I painted right next to the highway and it was really cool to see the reactions from all the people driving by. I am just really glad they were all positive and no one drove of the road… Mana Urban Arts Project and Jonathan LeVine were a really big help and I am thankful that they made it possible. The other mural I did in NJ was ‘Stay Weird’ – the Marshmallow Man. That one was not as big but still a lot of fun. I had the ghostbusters soundtrack stuck in my head for days because of this one. It’s always pretty cool to see people stopping when walking by. Especially in the beginning when they try to guess what the finished picture will look like.
I will not miss the opportunity to ask you something that I find in your works: in some of your anatomy representations I read a double meaning: “that’s the way we are” and at the same time: “we are more than what we see”. Are you interested in a way to these issues?
We definitely are the way we are. The human anatomy has always fascinated me – how the body works and what kind of system runs in the background. ‘We are more than what we see’ is a really interesting approach. A lot of people are often scared or grossed out by our inner system. Which I think is unnecessary. We often forget that our body works like a machine with pumps and fuel running through our veins. But besides all the organs and bones we are human beings with more than just anatomy to show.

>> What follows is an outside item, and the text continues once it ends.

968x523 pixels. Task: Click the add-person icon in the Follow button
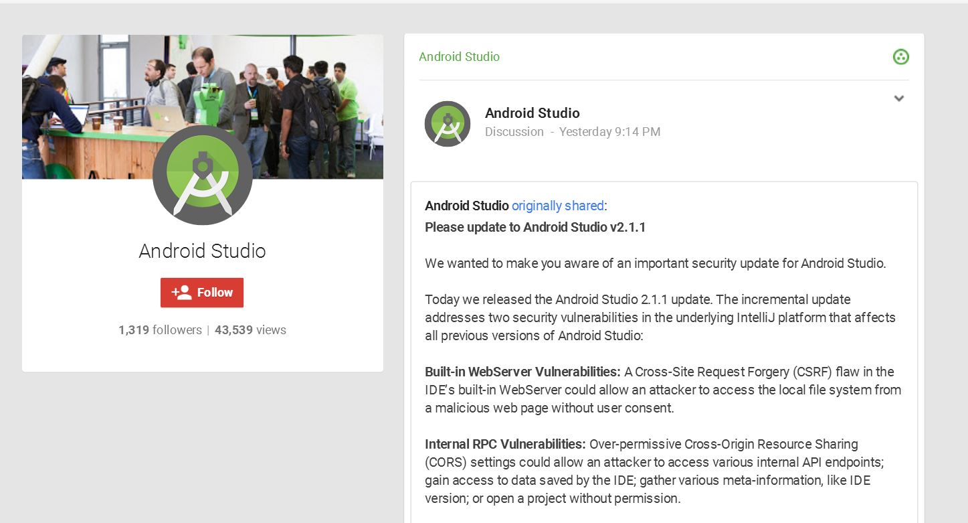click(181, 293)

Even if your attention to details is simply monstrous, it seems you never lose the “big picture”. Everything looks simple even if t’s made of hundreds of lines that create an inextricable plot. Do you think that productive effort is part of the work itself? I mean, beyond the aesthetic choice, what challenges you during the painting action?

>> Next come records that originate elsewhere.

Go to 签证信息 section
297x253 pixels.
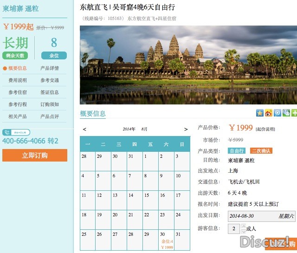50,92
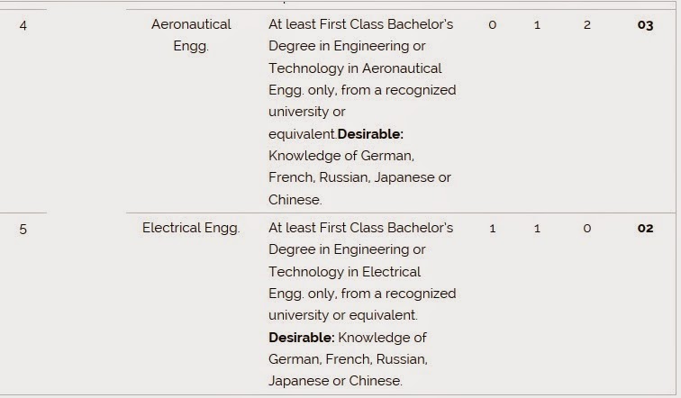Click the middle value 1 in Aeronautical row
Viewport: 681px width, 398px height.
click(x=537, y=25)
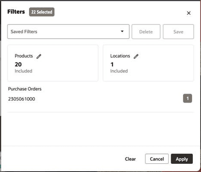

Interesting, people always tell me that I constantly lose stuff. (laughs) It’s always important to keep the big picture in mind, especially when the walls are getting bigger. I mean you can be super detail-oriented but you need the proportions to fit, the shadows to make sense and the layout to be clear. These things are really challenging sometimes, if they are not right no detail can fix them. During the paint action there are always challenging parts, sometimes it’s moving the cherry picker while painting, sometimes it’s the location itself. I’m also permanently working on my style, trying new things. I like challenging myself because that’s also a way to improve.

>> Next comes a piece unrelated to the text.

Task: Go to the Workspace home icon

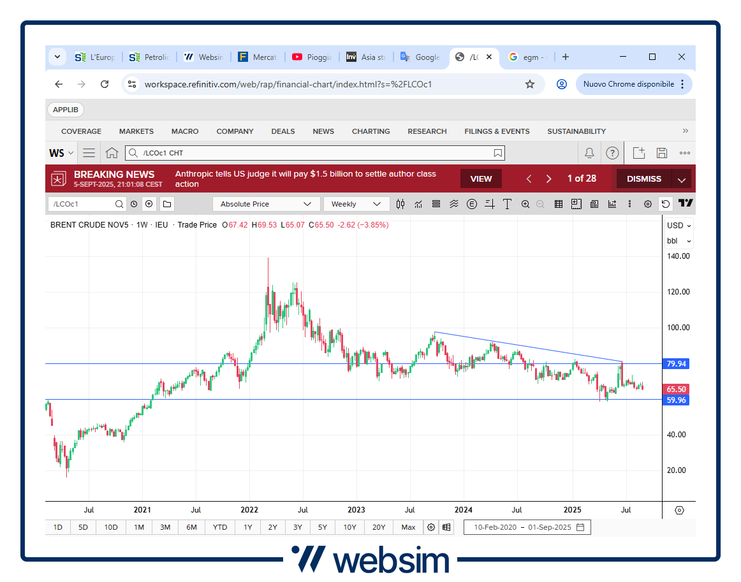Action: point(112,153)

What do you think of today’s street art scene, what’s left today of the original culture?
I don’t think of it in a original culture sense. There will always be street art and every generation will have their style and therefore their own culture. There are different ways to express oneself in street art.
And how do you think they will evolve in the near future, as they multiply dozens of street art festivals around the world, there are many who think that it is a bubble ready to deflate. Too much hype, too many artists, too many festivals … What do you think?
The Street art festivals are a different thing, I do think it is a hype right now. We will see where that leads to.
Artists just need to be careful to not sell themselves out and pick the Festivals that indeed take care of the artists and promote the right idea.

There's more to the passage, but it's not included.